==== The records ====

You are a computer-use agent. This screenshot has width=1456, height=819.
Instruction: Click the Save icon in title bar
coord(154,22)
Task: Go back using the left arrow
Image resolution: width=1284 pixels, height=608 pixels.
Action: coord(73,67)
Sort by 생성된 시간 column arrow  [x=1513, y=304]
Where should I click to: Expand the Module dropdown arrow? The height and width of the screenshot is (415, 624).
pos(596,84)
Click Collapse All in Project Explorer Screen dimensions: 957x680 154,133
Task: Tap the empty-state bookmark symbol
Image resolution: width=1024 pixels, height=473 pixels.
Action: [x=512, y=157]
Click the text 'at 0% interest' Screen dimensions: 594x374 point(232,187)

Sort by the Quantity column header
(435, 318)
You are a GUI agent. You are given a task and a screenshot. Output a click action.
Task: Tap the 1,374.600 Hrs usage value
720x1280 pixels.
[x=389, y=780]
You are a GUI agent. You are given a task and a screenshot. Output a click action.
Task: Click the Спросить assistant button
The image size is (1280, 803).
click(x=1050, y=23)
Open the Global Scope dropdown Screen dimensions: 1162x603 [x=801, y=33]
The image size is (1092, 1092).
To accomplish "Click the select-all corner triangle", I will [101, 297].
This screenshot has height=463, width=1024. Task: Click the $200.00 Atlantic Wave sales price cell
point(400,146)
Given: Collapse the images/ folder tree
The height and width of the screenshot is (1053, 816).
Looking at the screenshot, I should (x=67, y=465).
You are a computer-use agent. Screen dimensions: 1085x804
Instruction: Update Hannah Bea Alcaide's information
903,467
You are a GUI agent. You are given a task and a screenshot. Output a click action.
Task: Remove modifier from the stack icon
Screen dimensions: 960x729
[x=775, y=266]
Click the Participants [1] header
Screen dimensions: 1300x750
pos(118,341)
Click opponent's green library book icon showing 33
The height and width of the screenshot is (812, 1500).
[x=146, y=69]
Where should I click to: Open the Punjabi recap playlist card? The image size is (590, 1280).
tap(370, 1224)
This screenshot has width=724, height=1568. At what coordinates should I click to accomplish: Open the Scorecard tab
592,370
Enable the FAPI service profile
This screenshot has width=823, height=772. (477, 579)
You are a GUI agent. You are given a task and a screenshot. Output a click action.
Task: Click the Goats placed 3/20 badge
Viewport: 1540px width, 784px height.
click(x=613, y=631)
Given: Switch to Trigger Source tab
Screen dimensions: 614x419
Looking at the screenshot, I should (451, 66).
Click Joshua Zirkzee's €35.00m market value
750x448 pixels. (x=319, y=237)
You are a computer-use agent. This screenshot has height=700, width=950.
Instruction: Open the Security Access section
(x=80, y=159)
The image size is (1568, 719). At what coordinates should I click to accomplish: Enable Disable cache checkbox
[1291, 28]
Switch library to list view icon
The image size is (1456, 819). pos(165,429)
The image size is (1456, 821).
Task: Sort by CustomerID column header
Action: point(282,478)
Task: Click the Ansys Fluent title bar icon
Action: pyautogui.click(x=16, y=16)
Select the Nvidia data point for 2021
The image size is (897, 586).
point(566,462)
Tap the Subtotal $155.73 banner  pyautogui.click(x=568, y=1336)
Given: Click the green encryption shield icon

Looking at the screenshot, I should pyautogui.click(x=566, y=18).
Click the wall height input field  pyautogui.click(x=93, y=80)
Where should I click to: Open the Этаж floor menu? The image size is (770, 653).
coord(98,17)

====

Exercise prompt:
Please repeat the data above verbatim, all of it.

Finished exercise:
You are a computer-use agent. This screenshot has width=1456, height=819.
Instruction: Click the Save icon in title bar
coord(154,22)
Task: Go back using the left arrow
Image resolution: width=1284 pixels, height=608 pixels.
Action: coord(73,67)
Sort by 생성된 시간 column arrow  [x=1513, y=304]
Where should I click to: Expand the Module dropdown arrow? The height and width of the screenshot is (415, 624).
pos(596,84)
Click Collapse All in Project Explorer Screen dimensions: 957x680 154,133
Task: Tap the empty-state bookmark symbol
Image resolution: width=1024 pixels, height=473 pixels.
Action: [x=512, y=157]
Click the text 'at 0% interest' Screen dimensions: 594x374 point(232,187)

Sort by the Quantity column header
(435, 318)
You are a GUI agent. You are given a task and a screenshot. Output a click action.
Task: Tap the 1,374.600 Hrs usage value
720x1280 pixels.
[x=389, y=780]
You are a GUI agent. You are given a task and a screenshot. Output a click action.
Task: Click the Спросить assistant button
The image size is (1280, 803).
click(x=1050, y=23)
Open the Global Scope dropdown Screen dimensions: 1162x603 [x=801, y=33]
The image size is (1092, 1092).
To accomplish "Click the select-all corner triangle", I will [101, 297].
This screenshot has height=463, width=1024. Task: Click the $200.00 Atlantic Wave sales price cell
point(400,146)
Given: Collapse the images/ folder tree
The height and width of the screenshot is (1053, 816).
Looking at the screenshot, I should (x=67, y=465).
You are a computer-use agent. Screen dimensions: 1085x804
Instruction: Update Hannah Bea Alcaide's information
903,467
You are a GUI agent. You are given a task and a screenshot. Output a click action.
Task: Remove modifier from the stack icon
Screen dimensions: 960x729
[x=775, y=266]
Click the Participants [1] header
Screen dimensions: 1300x750
pos(118,341)
Click opponent's green library book icon showing 33
The height and width of the screenshot is (812, 1500).
[x=146, y=69]
Where should I click to: Open the Punjabi recap playlist card? The image size is (590, 1280).
tap(370, 1224)
This screenshot has width=724, height=1568. At what coordinates should I click to accomplish: Open the Scorecard tab
592,370
Enable the FAPI service profile
This screenshot has width=823, height=772. (477, 579)
You are a GUI agent. You are given a task and a screenshot. Output a click action.
Task: Click the Goats placed 3/20 badge
Viewport: 1540px width, 784px height.
click(x=613, y=631)
Given: Switch to Trigger Source tab
Screen dimensions: 614x419
Looking at the screenshot, I should (451, 66).
Click Joshua Zirkzee's €35.00m market value
750x448 pixels. (x=319, y=237)
You are a computer-use agent. This screenshot has height=700, width=950.
Instruction: Open the Security Access section
(x=80, y=159)
The image size is (1568, 719). At what coordinates should I click to accomplish: Enable Disable cache checkbox
[1291, 28]
Switch library to list view icon
The image size is (1456, 819). pos(165,429)
The image size is (1456, 821).
Task: Sort by CustomerID column header
Action: point(282,478)
Task: Click the Ansys Fluent title bar icon
Action: pyautogui.click(x=16, y=16)
Select the Nvidia data point for 2021
The image size is (897, 586).
point(566,462)
Tap the Subtotal $155.73 banner  pyautogui.click(x=568, y=1336)
Given: Click the green encryption shield icon

Looking at the screenshot, I should pyautogui.click(x=566, y=18).
Click the wall height input field  pyautogui.click(x=93, y=80)
Where should I click to: Open the Этаж floor menu? The image size is (770, 653).
coord(98,17)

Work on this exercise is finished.